“Absence makes the heart grow fonder”—possibly, and possibly not always fonder of the unseen beloved, but of one’s own personality, projected into the suitable position.
But if any moment of serious doubt came, the remembrance of the betrothal in the garden quenched it. There was always that to fall back upon. Milly lived that over again, and again, and again, never without the solemn rush of feeling that had accompanied the pledge with God for their witness—“never to be forgotten, never to be denied”—the latter words Norton had himself used in a letter to her once, a letter from which she never parted.

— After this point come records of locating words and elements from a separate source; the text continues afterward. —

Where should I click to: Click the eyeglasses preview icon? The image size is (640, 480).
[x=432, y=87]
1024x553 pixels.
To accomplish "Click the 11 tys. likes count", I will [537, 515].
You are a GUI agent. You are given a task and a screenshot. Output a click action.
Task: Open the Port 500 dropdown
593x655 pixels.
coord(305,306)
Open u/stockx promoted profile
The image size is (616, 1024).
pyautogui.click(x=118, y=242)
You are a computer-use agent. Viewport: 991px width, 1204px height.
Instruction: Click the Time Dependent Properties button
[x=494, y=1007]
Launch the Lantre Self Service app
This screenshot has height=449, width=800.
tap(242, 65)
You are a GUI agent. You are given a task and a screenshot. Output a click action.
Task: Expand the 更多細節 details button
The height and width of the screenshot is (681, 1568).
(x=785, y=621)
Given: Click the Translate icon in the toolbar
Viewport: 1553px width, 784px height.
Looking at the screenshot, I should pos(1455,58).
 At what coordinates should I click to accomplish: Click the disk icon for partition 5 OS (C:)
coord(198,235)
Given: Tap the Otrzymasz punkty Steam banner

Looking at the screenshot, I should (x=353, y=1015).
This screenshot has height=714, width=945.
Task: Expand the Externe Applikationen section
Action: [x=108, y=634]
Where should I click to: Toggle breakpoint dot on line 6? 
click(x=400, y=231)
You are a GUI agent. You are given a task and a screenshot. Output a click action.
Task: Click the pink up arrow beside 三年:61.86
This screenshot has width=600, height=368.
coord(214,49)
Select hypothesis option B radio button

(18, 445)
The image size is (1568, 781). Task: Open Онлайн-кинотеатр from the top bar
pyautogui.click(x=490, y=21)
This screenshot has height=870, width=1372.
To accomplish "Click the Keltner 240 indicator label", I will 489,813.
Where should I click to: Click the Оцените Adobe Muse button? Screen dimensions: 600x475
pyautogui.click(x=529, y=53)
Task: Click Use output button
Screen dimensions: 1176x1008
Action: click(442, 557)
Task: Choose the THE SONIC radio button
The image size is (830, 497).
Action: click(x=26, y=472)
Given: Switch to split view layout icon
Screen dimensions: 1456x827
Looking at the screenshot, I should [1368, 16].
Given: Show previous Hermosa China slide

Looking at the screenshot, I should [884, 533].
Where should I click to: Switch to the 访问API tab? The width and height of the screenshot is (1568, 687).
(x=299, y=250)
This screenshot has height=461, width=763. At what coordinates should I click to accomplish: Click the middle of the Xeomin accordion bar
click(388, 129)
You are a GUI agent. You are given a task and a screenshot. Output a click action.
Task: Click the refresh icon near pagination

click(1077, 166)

With love came at last the teaching of death to Milly, and she went down into the shadows and cried out affrighted. All props were torn away from her, and she stood alone trembling, reaching out on the right hand and on the left. “I had not thought it meant this,” she wrote piteously. “I believe in God, and in heaven, why, then, should this desolation touch me? Words—words that I have said all my life and believed in, mean nothing to me. I believe in them now, but they mean nothing. I can’t make anything real but death, not even your love! Oh, help me, tell me that I shall not die alone, that you will go with me, tell me that you are not afraid; help me, Norton. You must know something to make it all better!”
She had gained some peace before his reply reached her—a sense of the eternal Fatherhood that pervaded the unseen world as well as the one she walked and lived and loved in now—a protection that was a rest and brought light into the sunshine once more. But he wrote,
“Milly, if you love me, don’t send me any more letters like the last. To think of such things would drive me mad. I can’t think of death. It’s as much as I can do to work for a living, and try and be worthy of you, and I’ll have to leave the rest to the good Lord, I expect. I’ll be coming home some day before you know it—drop me a line to tell me how you’d feel if you saw me walking in just after you get this.”
If there was a graver look in Milly’s eyes than had been, there was also a sweeter depth. The lines around her mouth were very gentle. She did not talk much. It was the third summer of the separation; she no longer tried to solve the problem of the Prestons, but accepted the fact that she stood a little nearer to each of them than anyone else did. People said she was a good listener, but although she seemed to give a quiet attention to them, it was the voice across the sea that she was always listening for. The letters came now so full of matters and people that she knew nothing of; the whole burden of them for her lay in the few loving sentences that began and ended the pages. Had she ever had a lover? It was so long ago, and for so short a time! Yet at last she had word that he was coming home.
It was after this news had reached her, and nearly three years from the day of the revealing of love in the garden, that the second revelation was given her. This time it was of immortality.
She was kneeling in the church during the afternoon service; the church was almost empty. She had had a singularly calm spirit all day, and as she knelt in the dim aisle, her gaze directed upward to the stained glass window in one of the arches of the ceiling, she was not praying, she was only peaceful. The window was partly open, so that a glimpse of pale blue sky slanted through it with the afternoon sunshine. And as she gazed, not consciously, her spirit went from her and mingled with that sunlight, becoming one with it, and in a rapture of buoyancy, of radiance, of exultant immortality. It had in it no acknowledged perception of God, no conviction of sin, no so-called “experience”; it was simply life eternal, utterly free from the body, the spirit divested of the hampering bonds of the flesh. The wonder of it, the joy of it—yet the wonderful and joyful familiarity with it, as of something known always, that had been only forgotten for a little while, and was now remembered; and beyond and through all something indescribable. One cannot translate the meaning of life into words that belong to mortality.
Milly bowed her head and the light closed over her and her spirit came back to her body once more. She neither wept nor trembled; like Mary of old she marveled and was silent. She thought she would write it all to Norton, but she could not; she thought to tell him when he came, but she did not. She never had the revelation again, but like the first it could never be forgotten nor denied.